Verlässliche Lieferanten enttäuschen nicht und so reiht sich auch Jasmine van den Bogaerde alias Birdy in diese Riege ein. Die 20-jährige Britin bleibt sich treu auf ihrem dritten Album, lässt aber mehr Licht hinein als früher. Diese offensive Herangehensweise, stilistisch schon auf dem Zweitwerk „Fire Within“ deutlich spürbar, will die Lebensgeister erwecken. Vom Piano geprägter Folk-Pop, wie er im Buche steht, wird 2016 weiterhin zelebriert. Dieses Mädchen aus Lymington wirkt zerbrechlich, ist jedoch nicht zu zerbrechen.

Cover

So jung und doch schon so betrübt. Birdy malt auf ihrem dritten Longplayer „Beautiful Lies“ mit kräftigen Pinselstrichen an den Melancholiehimmel. Mehr Pomp und mehr Glamour im Stile einer verhuschten Version von Florence Welch sind vorhanden. Ein Meer an Gefühlen. Hin- und herwippende Songs. Die Neigung zur Reduktion und zu einem gedankenverlorenen Folksound, die ist gewichen. Bei ihrem Wien-Gastspiel Anfang Mai im Wiener Konzerthaus wirkte sie zwischen den Songs weiterhin schüchtern und unsicher. Seltsam. Als Inspirationsquelle diente die japanische Geisha-Kultur, was sich auch im Artwork widerspiegelt. Sie fügt ihrem Piano-Pop noch eine neue Dimension hinzu. Das Mädchen von nebenan kreuzt zarte Schönheit mit voller Wucht. Gesichts-, aber nicht gänzlich wirkungslose Klänge.

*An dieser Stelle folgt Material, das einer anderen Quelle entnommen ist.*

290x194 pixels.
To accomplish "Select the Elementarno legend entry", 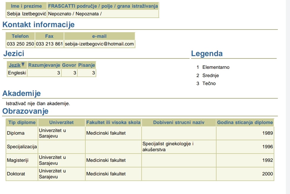I will [x=216, y=67].
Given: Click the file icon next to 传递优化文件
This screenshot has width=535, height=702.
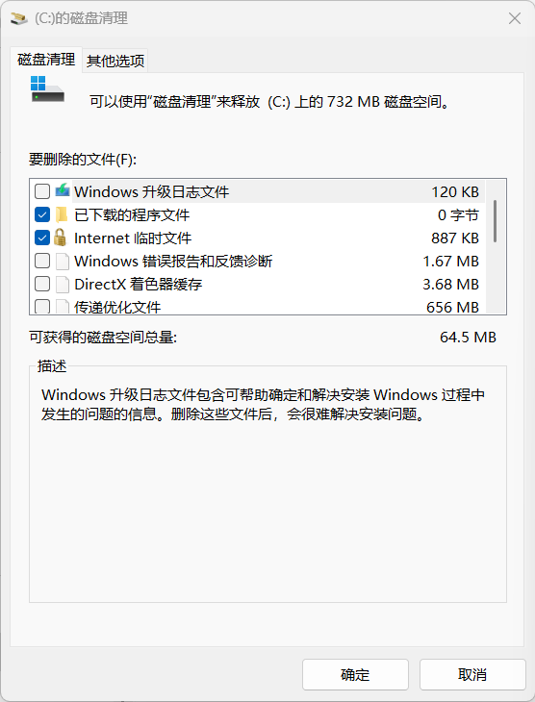Looking at the screenshot, I should pyautogui.click(x=63, y=307).
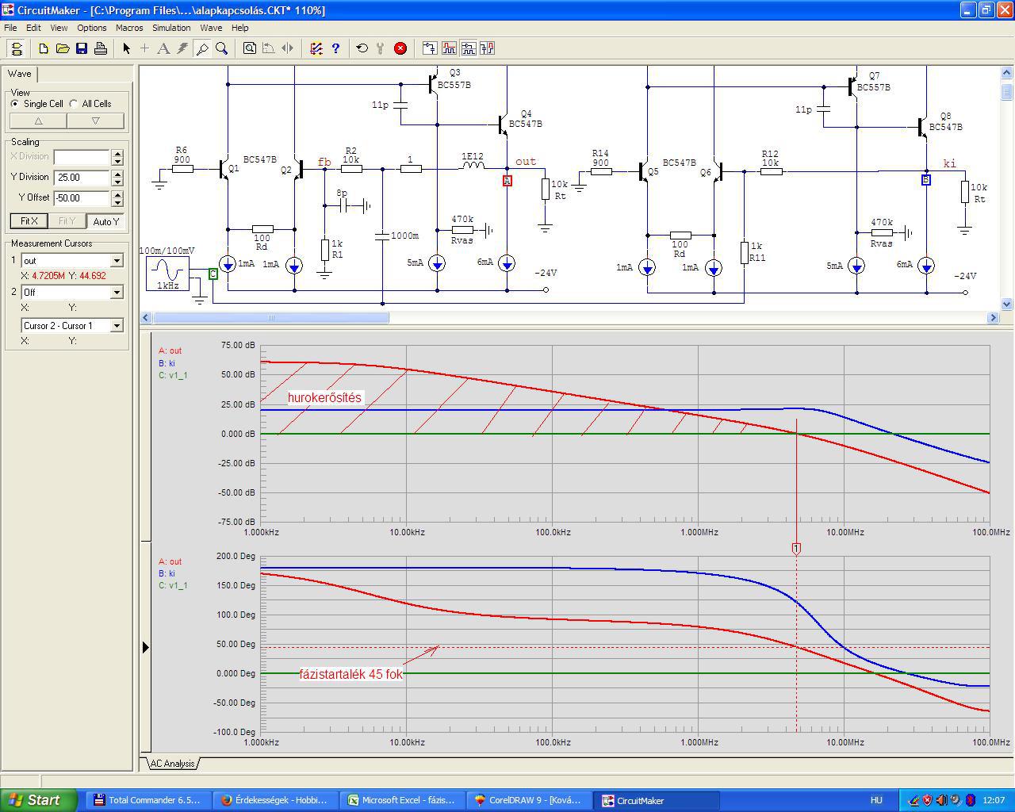Open the Simulation menu
1015x812 pixels.
(171, 28)
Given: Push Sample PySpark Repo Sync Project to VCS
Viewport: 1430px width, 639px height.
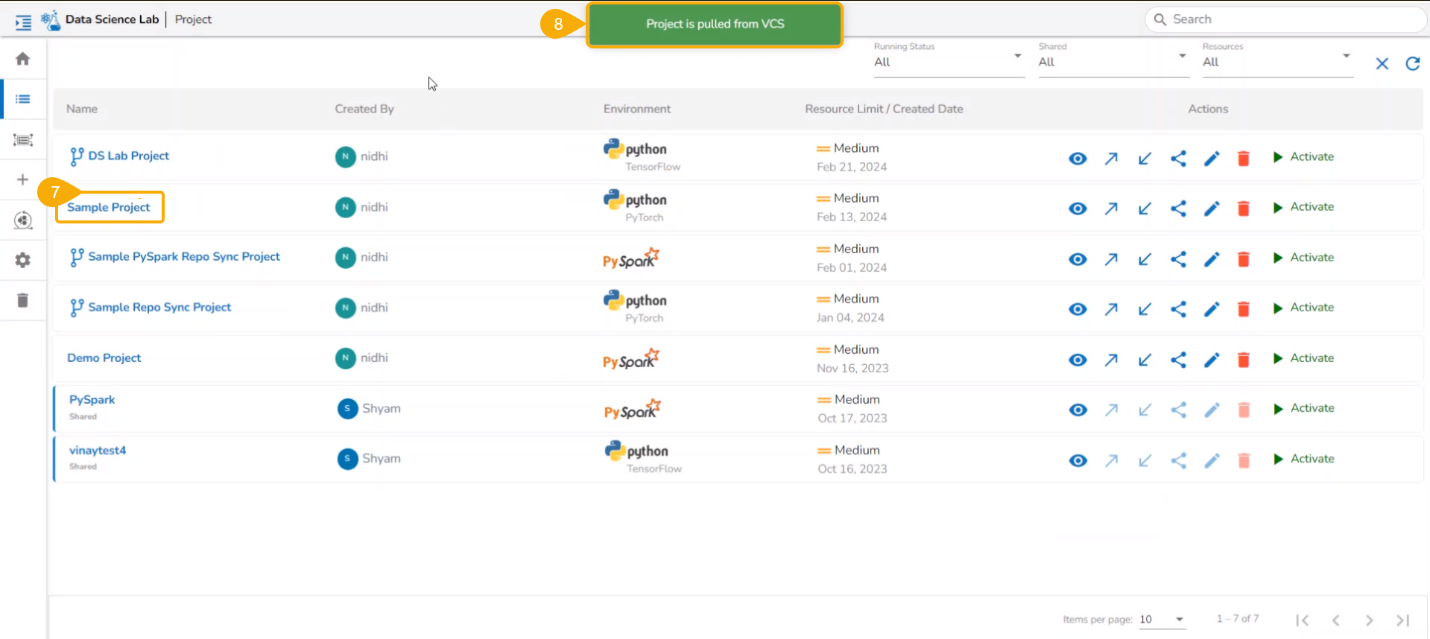Looking at the screenshot, I should 1111,259.
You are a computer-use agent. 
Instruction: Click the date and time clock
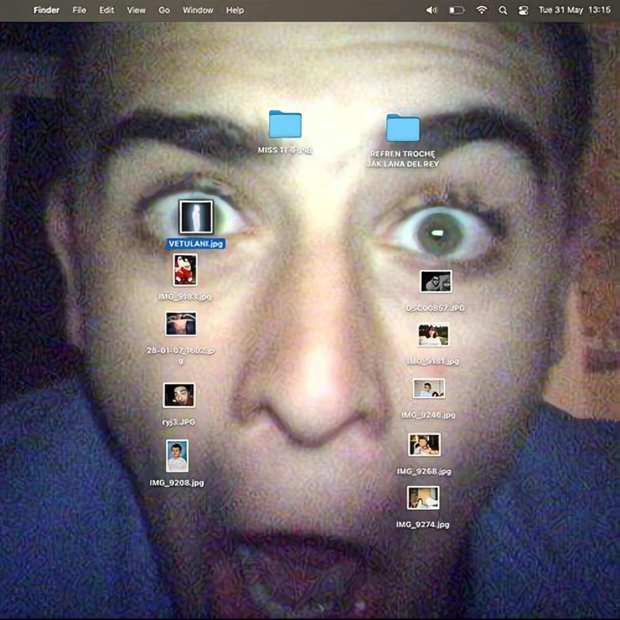coord(574,10)
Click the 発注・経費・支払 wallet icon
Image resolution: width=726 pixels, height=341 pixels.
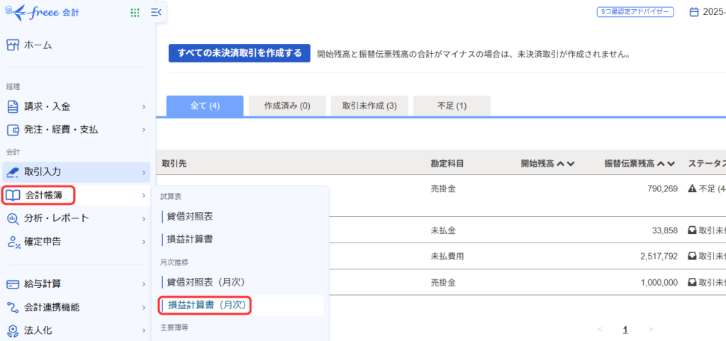tap(12, 130)

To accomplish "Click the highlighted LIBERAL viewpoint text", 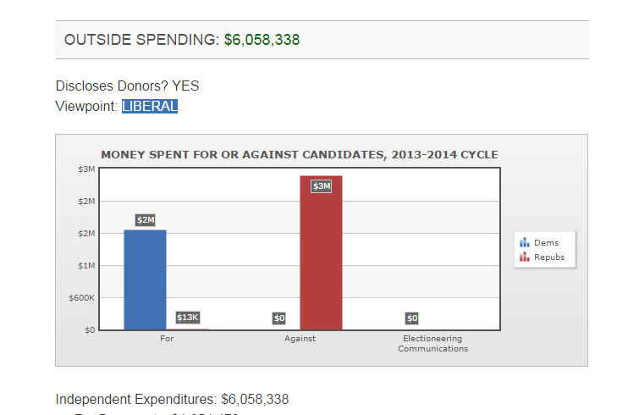I will point(150,106).
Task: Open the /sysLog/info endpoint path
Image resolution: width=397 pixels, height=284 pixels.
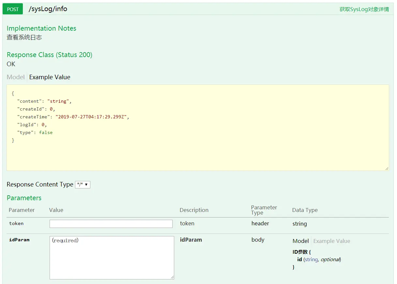Action: 48,9
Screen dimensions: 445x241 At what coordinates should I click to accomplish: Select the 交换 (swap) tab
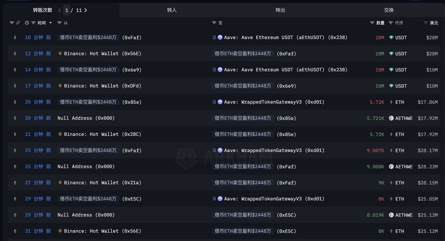(389, 10)
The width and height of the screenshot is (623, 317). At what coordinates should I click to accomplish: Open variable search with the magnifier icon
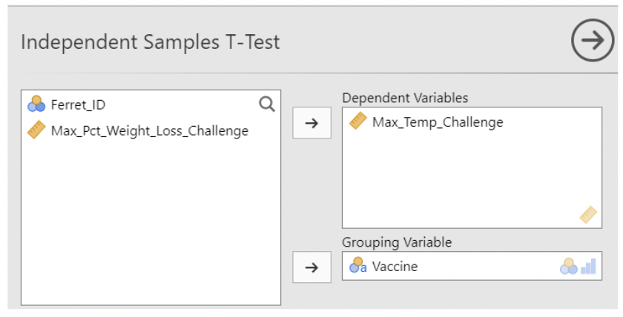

Britischer Pop, der nicht ständig in den Spiegel zu schauen scheint oder nach der Boulevardpresse Ausschau hält. Schön, dass es so was noch gibt. Was Birdy dennoch fehlt, ist der Mut, Reibung zuzulassen. „Beautiful Lies“ wirkt stark kontrolliert, Songs üppig arrangiert und das Gros dieser Aufnahmen wird als „voller“ und „abwechslungsreicher“ angepriesen, was Euphemismen für glatter produziert und konsensfähiger sind. Befindlichkeiten der Indieszene spielen keine Rolle. Wer Birdy wirklich ist, ist nicht leicht zu beantworten. Ist sie jetzt nahbar, ein Star zum Anfassen oder erhaben? Lügt sie uns das Blaue vom Himmel vor? Die eigene Persönlichkeit, die darf sich auf der nächsten Platte ruhig noch mehr entfalten. Dann dürften Birdy und ihr Piano-Pop reif sein, das Erbe von Tori Amos zu übernehmen.